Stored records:
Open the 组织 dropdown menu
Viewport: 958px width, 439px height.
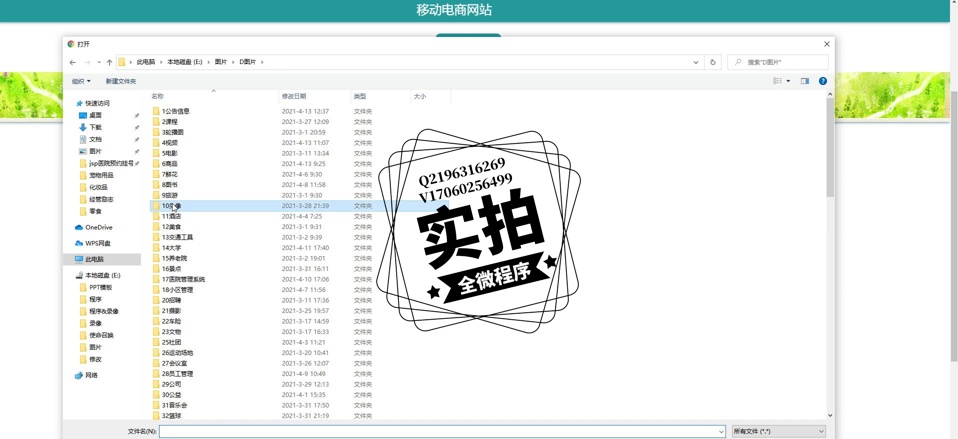[80, 81]
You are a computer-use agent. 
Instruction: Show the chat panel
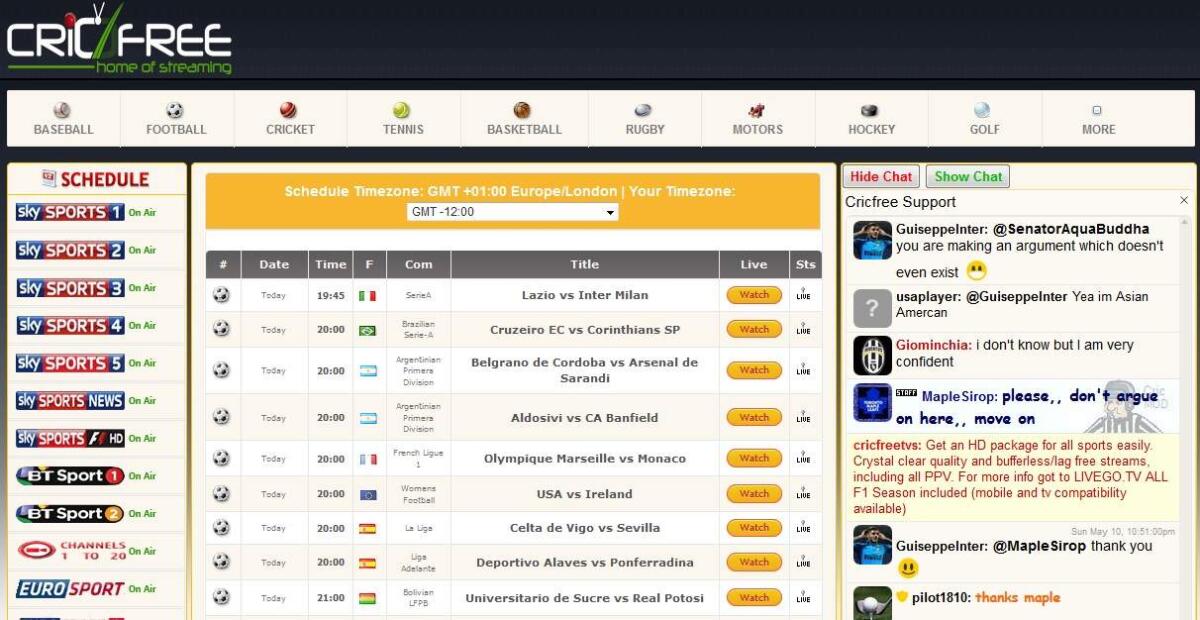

WORK INSTRUCTION:
Retype all the data exactly; skip the pictures.

REPLY:
Open the 组织 dropdown menu
Viewport: 958px width, 439px height.
[80, 81]
You are a computer-use agent. 
Instruction: Show the chat panel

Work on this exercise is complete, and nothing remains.